Dubbed the “Queen of the Tetons,” Grizzly 399 also became the queen of social media for wildlife. Any photo, video or anecdote about the famous bear exploded on various platforms.
One of those is the Wyoming Through the Lens Facebook group and its more than 317,000 members.
399 was probably the most poplar subject with the group, both to post photos and videos of and just to follow, said Lorri Lang, who administers the group.
“I don’t think there’s been any bear that’s been more popular than 399, especially when she had the three cubs,” Lang told Cowboy State Daily on Thursday. “She’s definitely going to be missed, not only just at Wyoming Through the Lens, but worldwide.”
Since news of 399’s death began spreading, “it’s just dominated the whole thing,” Lang said. “She’s dominated Wyoming Through the Lens not only in her death, but through the years.”
As to why she became so popular, Lang has a theory.
“I think people love that she was such a good mom,” she said. “Just watching her taking care of her babies and stuff, and at her age to have babies. I think a lot of it was because she was just such a good momma bear.”
Now people watch 399’s offspring, like Grizzly 610, raise their own cubs, she said.
“I cried when I heard that she had died,” Lang said. “She was a legacy, she really was. There won’t ever be another 399.”
‘Cautionary Tale’
His own writings about 399 have been about building empathy for her, but he said considering bears in human terms or as anything other than the species of carnivore they are does them a disservice.
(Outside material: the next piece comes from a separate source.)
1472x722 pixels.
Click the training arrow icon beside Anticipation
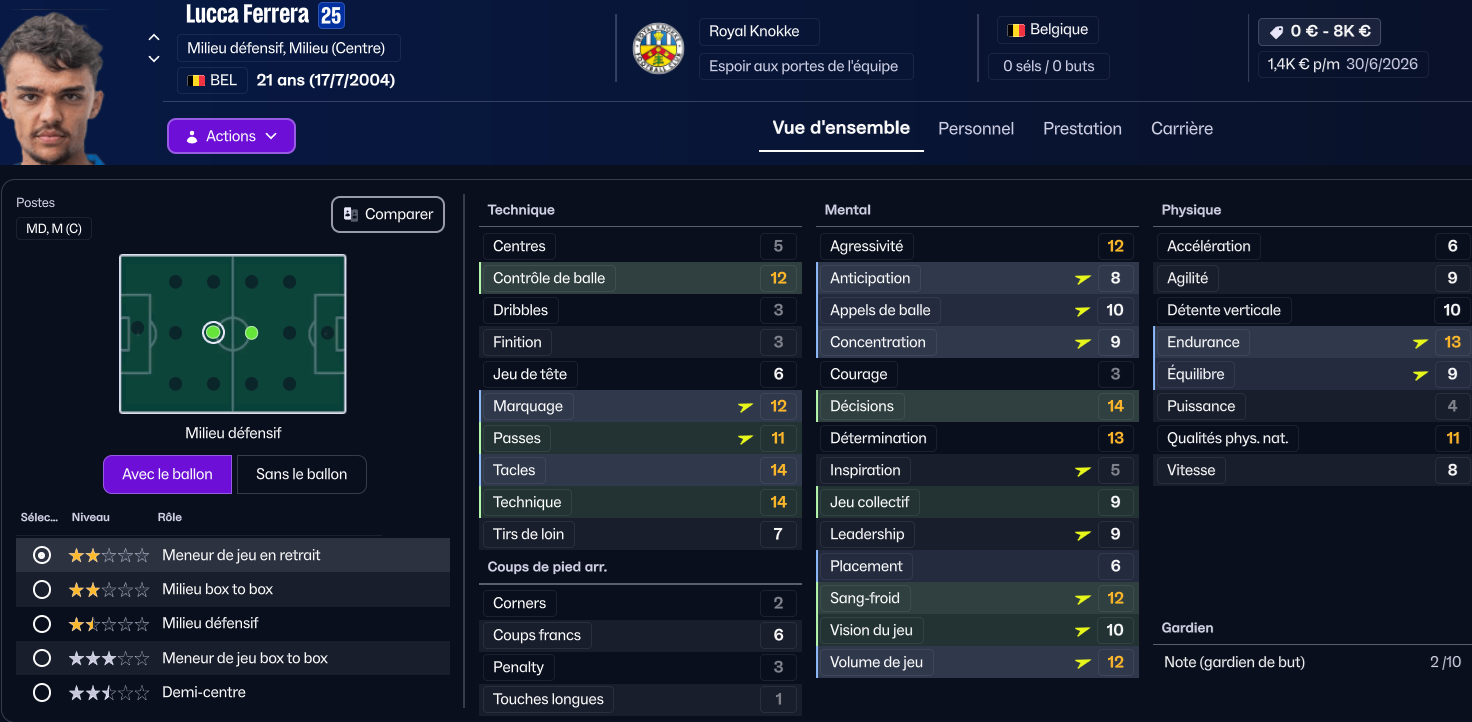coord(1082,278)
The legacy of 399 is not just about seeing a mother raise her cubs, but also a “cautionary tale” about the interaction between the human world and habitat for bears, Wilkinson said. He said 399’s death came on a road and some of her cubs have also died as a result of “run-ins” with humans.
While the bear population has grown substantially in Wyoming’s northwest, adding to the economic draw of the region and to the field of study involving large carnivores, the dangers for bears have also grown with expanded housing and human development into bear habitat.
“Her legacy is that she allowed us in her space and the challenge for us is making space for her and the other grizzlies of the world,” Wilkinson said.